◆ Consegna A
Rispondi a queste domande sul testo relativo al World Opera Forum di Madrid, una per riga:
(i) In quali giorni si è svolto il forum?
(ii) Quanti partecipanti ha riunito?
(iii) Di quale tema si è discusso nella prima giornata?
◆ Consegna B
Prosegui il testo relativo al World Opera Forum di Madrid a partire dalla frase che chiude la sezione di testo.

◆ Sezione di testo
==================================================

A Madrid il primo congresso mondiale dedicato all'Opera dibatte temi fondamentali per il futuro del teatro musicale con la presenza di addetti ai lavori provenienti da ogni continente.
Da giovedi 12 aprile fino a sabato 14 aprile, si è tenuto a Madrid il World Opera Forum, il primo congresso mondiale a riunire Opera Europa, Opera America e Opera Latinoamerica, le associazioni dei teatri d’opera europei, nordamericani, sudamericani, insieme a ben duecentocinquanta partecipanti da tutto il mondo, nella prestigiosa cornice del Teatro Real di Madrid.
Questo forum di discussione mondiale è stato fortemente voluto da Opera Europa congiuntamente al Teatro Real di Madrid, e ha avuto dei temi forti: Cultural Heritage, New Work, Diversity e Advocacy, la tradizione, i lavori nuovi, la diversità e l’impatto sociale nel mondo dell’opera.
Tre giorni intensi di discussioni, iniziati con la presentazione del WOF con Nicholas Payne di Opera Europa, Mark Scorca di Opera America, María Victoria Alcaraz di Opera Latinoamerica e il sovrintendente del Teatro Real, che hanno risposto alle numerose domande della stampa.
In particolare va notato Mark Scorca, quando afferma che il pubblico delle opere nuove e contemporanee non è necessariamente un pubblico giovane o un pubblico che normalmente non va alle rappresentazioni del repertorio tradizionale, al contrario, spesso chi non è mai andato all’opera, preferisce titoli di repertorio a titoli nuovi.
I dibattiti hanno avuto il formato di una tavola rotonda generale, in cui gli speaker hanno avuto il compito di lanciare, anche provocatoriamente, i punti scottanti del tema della giornata; questi punti chiave sono poi stati ulteriormente trattati in quattro gruppi di discussione, sempre con il formato della tavola rotonda, ma questa volta con l’eventuale partecipazione attiva del pubblico costituito da rappresentanti di altri teatri, stampa, agenti, società di consulenza e producers.
Gli intervenuti, sia gli speaker sia i moderatori, sono stati di grandissima qualità, alcuni al limite con la genialità, come i britannici John Berry, Daniel Kramer, coraggioso direttore della English National Opera, e Graham Vick.
Nella prima giornata si è parlato di patrimonio culturale, con una domanda volutamente provocatoria: «Il patrimonio dell’opera uccide l’opera?”
Per patrimonio si intende canone, repertorio, gusto, insomma la tradizione e il repertorio tradizionale.

==================================================

◆ Estratto dati
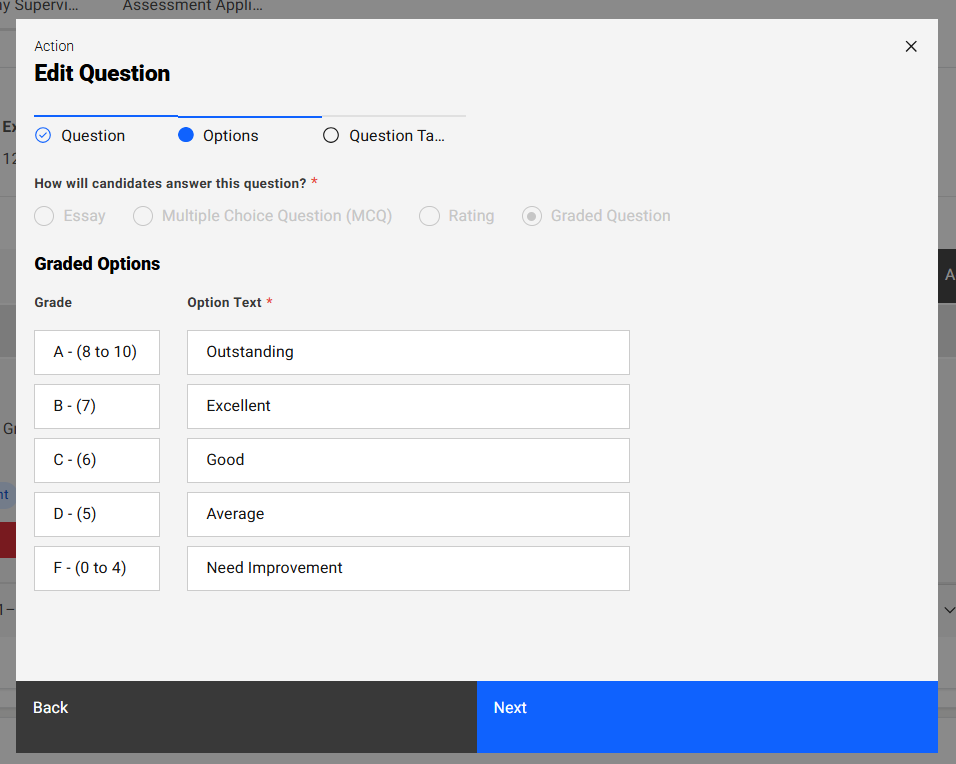Select the Essay radio button

(x=44, y=216)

==================================================

◆ Risposta scritta A
(i) Da giovedì 12 aprile a sabato 14 aprile.
(ii) Duecentocinquanta.
(iii) Il patrimonio culturale.

◆ Risposta scritta B
L’opinione condivisa da tutti gli intervenuti a questa prima sessione, tra cui Robert Marx, scrittore e manager artistico, presidente della fondazione Fan Fox & Leslie R.Samuels, principale sponsor del Lincoln Center, Lidiya Yankovskaya, direttrice musicale del Chicago Opera Theater, Nora Schmid, sovrintendente dell’Opera di Graz, Daniel Kramer, direttore artistico della English National Opera, Naoki Murata, direttore del New National Theatre Tokyo, Birgitta Svendén, direttrice della Royal Swedish Opera, Aviel Kahn, sovrintendente di Opera Vlaanderen, Fréderic Chambert, direttore del Teatro Municipal di Santiago del Cile, è stata che in effetti l’opera non può continuare aoffrire gli stessi titoli, che non può continuare a compiacere visioni tradizionaliste.
Robert Marx ha sottolineato che il repertorio cambia nel tempo, opere della tradizione considerate adesso imprenscindibili possono nel tempo sparire del tutto dalla programmazione o quasi a favore di altre. Continuare a difendere il solito repertorio è dunque una scelta anacronistica e insensata.
Il secondo tema trattato è stato dunque New Work, ovvero le opere nuove e la necessità di commissionare nuovi lavori.
Per ridare vitalità all’opera, altrimenti agonizzante sotto la polvere delle ennesime riproposizioni del già visto e già sentito, si rende necessaria la sperimentazione, si rende necessario commissionare nuovi lavori o riscoprire vecchi titoli usciti dal repertorio, titoli rari o mai eseguiti.
Si è testualmente detto che non è più pensabile riproporre produzioni vecchie di vent’anni fa, anche se ottime; se l’opera vuole tornare a diventare lo spettacolo popolare per eccellenza, deve puntare su nuove opere e nuovi allestimenti.
A parlare è il genialoide Daniel Kramer, carismatico e giovane direttore della ENO: bisogna sperimentare nuovi formati.
Per un direttore artistico questo significa anche risparmiare, non cercare a tutti i costi l’allestimento kolossal con opera stars di un’opera del repertorio tradizionale, quando si possono allo stesso costo finanziare più allestimenti di opere poco eseguite o nuove. «Perché allestire un costosissimo kolossal con grandi nomi per il solito titolo, come La bohème, quando allo stesso costo si possono offrire più allestimenti di Lulu, ad esempio?»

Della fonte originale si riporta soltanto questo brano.